Sterol carrier protein-2 (SCP-2) plays an important role in cholesterol trafficking and metabolism in mammalian cells. The purpose of this study was to determine whether SCP-2, under oxidative stress conditions, might also traffic hydroperoxides of cholesterol, thereby disseminating their cytotoxic effects. Two inhibitors, SCPI-1 and SCPI-3, known to block cholesterol binding by an insect SCP-2, were used to investigate this. A mouse fibroblast transfectant clone (SC2F) overexpressing SCP-2 was found to be substantially more sensitive to apoptotic killing induced by liposomal 7α-hydroperoxycholesterol (7α-OOH) than a wild-type control. 7α-OOH uptake by SC2F cells and resulting apoptosis were both inhibited by SCPI-1 or SCPI-3 at a subtoxic concentration. Preceding cell death, reactive oxidant accumulation and loss of mitochondrial membrane potential were also strongly inhibited. Similar SCPI protection against 7α-OOH was observed with two other types of SCP-2-expressing mammalian cells. In striking contrast, neither inhibitor had any effect on H(2)O(2)-induced cell killing. To learn whether 7α-OOH cytotoxicity is due to uptake/transport by SCP-2, we used a fluorescence-based competitive binding assay involving recombinant SCP-2, NBD-cholesterol, and SCPI-1/SCPI-3 or 7α-OOH. The results clearly showed that 7α-OOH binds to SCP-2 in SCPI-inhibitable fashion. Our findings suggest that cellular SCP-2 not only binds and translocates cholesterol but also cholesterol hydroperoxides, thus expanding their redox toxicity and signaling ranges under oxidative stress conditions.

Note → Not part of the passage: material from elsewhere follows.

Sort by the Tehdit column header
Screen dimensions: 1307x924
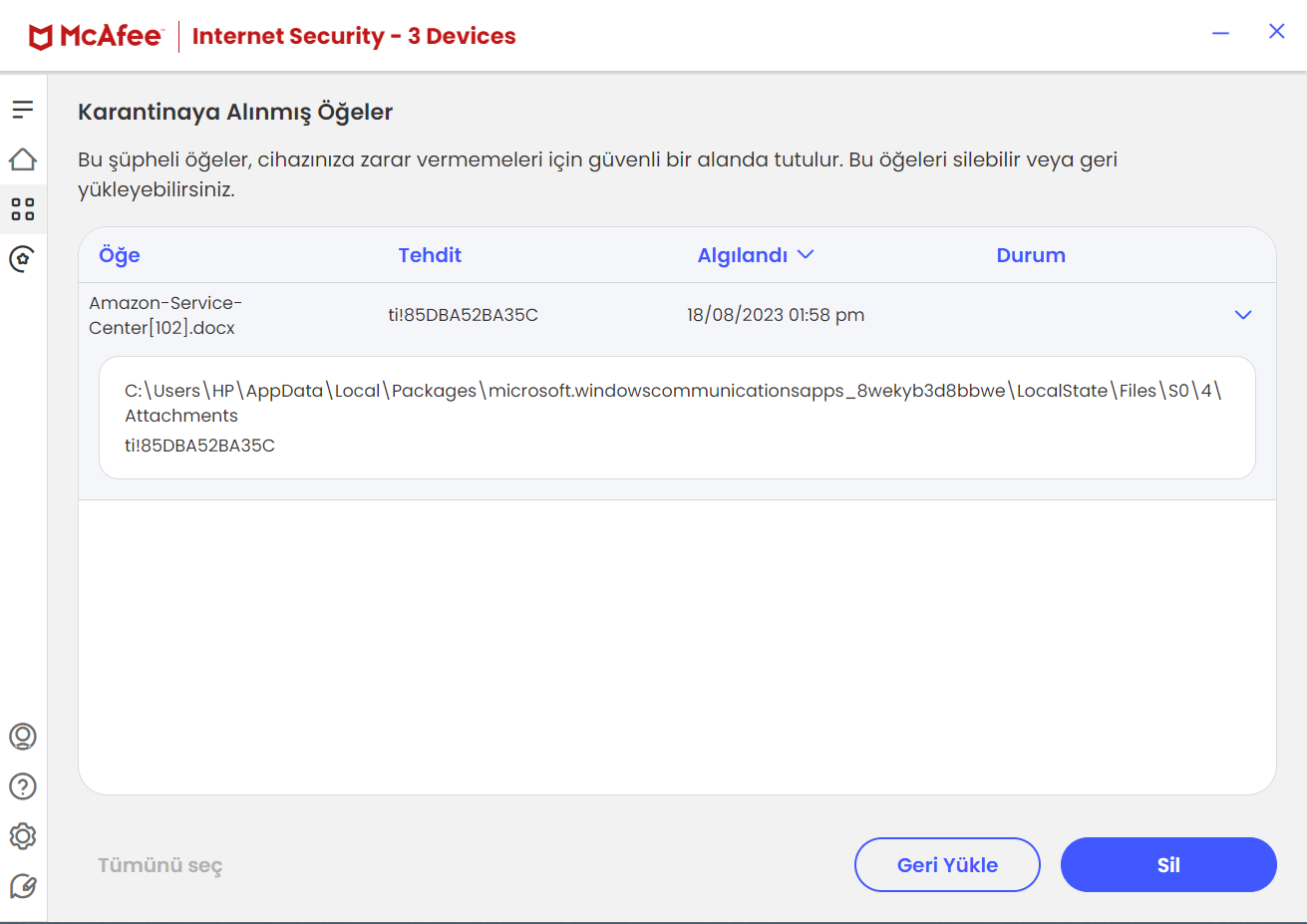coord(430,255)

Surprising inability of singlet oxygen-generated 6-hydroperoxycholesterol to induce damaging free radical lipid peroxidation in cell membranes.

Singlet oxygen attack on cholesterol (Ch), a prominent monounsaturated lipid of mammalian cell plasma membranes, gives rise to three hydroperoxide (ChOOH) isomers, 5alpha-OOH, 6alpha-OOH and 6beta-OOH, the latter two in lower yield than 5alpha-OOH, and 6alpha-OOH in lowest yield. A third possible positional isomer, 7alpha-OOH and 7beta-OOH, is produced by free radical attack. In the presence of iron and ascorbate (Fe/AH), 5alpha-OOH or 6beta-OOH in phosphatidylcholine/Ch/ChOOH (20:15:1 by mol) liposomes was reduced to its corresponding alcohol, the rate constant being approximately the same for both ChOOHs. Using [(14)C]Ch as an in situ probe, we found that liposomal 5alpha-OOH readily set off free radical-mediated (chain) peroxidation reactions when exposed to Fe/AH, whereas 6beta-OOH under the same conditions did not. Moreover, liposomal 5alpha-OOH triggered robust chain peroxidation in [(14)C]Ch-labeled L1210 cells, leading to cell death, whereas 6beta-OOH was essentially inert in this regard. Thus, 5alpha-OOH and 6beta-OOH undergo iron-catalyzed reductive turnover, but only the former can provoke toxic membrane damage. These novel findings have important implications for UVA-induced photodamage in Ch-rich tissues like skin and eye, where (1)O(2) often plays a major role.